In pursuit of the perfect Aussie Lager (for competition purposes only ) I was thinking of watering down a high gravity beer with soda water h34r: 
...So to make soda water I just carbonate water right?
If the water is not deoxygenated in the first place will this soda water addition to a beer aid in oxidising it?
...Or is the fact that I'm carbonating water deoxygenating it at the same time?
Water Chemists?

While I've got your attention:
What is the best way to deoxygenate the water before carbonating if that's what you have to do?
Is boiling it enough?
for how long?

Beers
Asher


----------



## newguy (19/11/08)

Boiling the water before carbonating it will both de-oxygenate it and it will also sterilise it. Both desirable, particularly if you don't know how much dissolved O2 the water has in the first place.

Simply carbonating the water alone won't drive off any oxygen; adding gas A to water doesn't mean that gas B gets 'evicted'. Hope this helps.


----------



## Fermented (19/11/08)

Home made soda water (soda siphon, Sodastream) is plain old tap water. 

I don't know about commercially, however, I wouldn't expect that they would do much more than filter it owing to the commerciality of the operation (i.e. spend less, make more $). 

A five minute rolling boil should remove most dissolved oxygen from water. 
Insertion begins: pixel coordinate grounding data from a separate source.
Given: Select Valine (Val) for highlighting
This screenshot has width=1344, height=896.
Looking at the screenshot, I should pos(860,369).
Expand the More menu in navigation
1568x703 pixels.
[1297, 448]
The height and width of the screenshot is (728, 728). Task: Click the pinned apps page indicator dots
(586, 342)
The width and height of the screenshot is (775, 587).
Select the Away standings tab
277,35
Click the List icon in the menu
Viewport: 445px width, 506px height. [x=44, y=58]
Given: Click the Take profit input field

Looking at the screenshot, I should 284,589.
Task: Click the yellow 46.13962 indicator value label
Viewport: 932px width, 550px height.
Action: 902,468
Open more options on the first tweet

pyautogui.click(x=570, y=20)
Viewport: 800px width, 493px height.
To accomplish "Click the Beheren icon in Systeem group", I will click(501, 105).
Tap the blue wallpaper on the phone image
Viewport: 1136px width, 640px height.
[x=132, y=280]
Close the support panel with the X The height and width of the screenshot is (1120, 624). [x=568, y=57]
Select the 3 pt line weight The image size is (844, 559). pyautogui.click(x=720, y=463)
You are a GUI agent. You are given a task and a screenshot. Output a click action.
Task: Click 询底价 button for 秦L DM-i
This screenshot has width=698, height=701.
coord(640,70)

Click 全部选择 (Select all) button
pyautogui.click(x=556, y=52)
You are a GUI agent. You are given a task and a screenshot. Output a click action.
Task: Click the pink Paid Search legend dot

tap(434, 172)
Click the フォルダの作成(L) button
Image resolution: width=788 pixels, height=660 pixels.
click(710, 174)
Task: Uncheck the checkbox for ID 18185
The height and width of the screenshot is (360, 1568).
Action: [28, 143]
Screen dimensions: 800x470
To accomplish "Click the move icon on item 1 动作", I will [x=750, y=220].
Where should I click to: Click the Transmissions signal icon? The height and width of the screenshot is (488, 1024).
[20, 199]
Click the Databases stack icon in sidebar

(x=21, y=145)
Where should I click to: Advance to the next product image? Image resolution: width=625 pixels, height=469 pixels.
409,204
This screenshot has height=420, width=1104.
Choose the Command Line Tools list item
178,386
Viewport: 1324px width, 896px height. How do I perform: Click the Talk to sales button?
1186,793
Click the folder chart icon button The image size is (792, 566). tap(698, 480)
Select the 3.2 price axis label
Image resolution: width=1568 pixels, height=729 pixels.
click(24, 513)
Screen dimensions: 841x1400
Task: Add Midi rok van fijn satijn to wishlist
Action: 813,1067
As for the rest of your post, someone else may be in a better position to discuss that. 

Cheers - Fermented.


----------



## bigholty (19/11/08)

I don't know if manufacturers deoxygenate the water before they make it, I don't myself. I have a carb-cap and I often have a 2l soft drink bottle in my keg-fridge connected to about 30PSI (210kpa) of CO2 so that I have soda water on hand. Tastes fine to me, I would normally mix it with cordial or scotch anyway. If you were going to use it to dilute a beer, you could use pre-boiled and cooled water. I believe the boiling helps drive off dissolved gases such as oxygen, and you would also be sterilising the water. I know some of the commercial light beers I have drank are closer to soda-water than beer, but that's fine when you're after a thirst-quench and it's gone in 20 secs!!


----------



## Adamt (19/11/08)

Commercial soda water may be deoxygenated, depending on the manufacturer. As a pure guess, I'd say Schweppes would start with RO, deoxygenated water, due to their high volume of production.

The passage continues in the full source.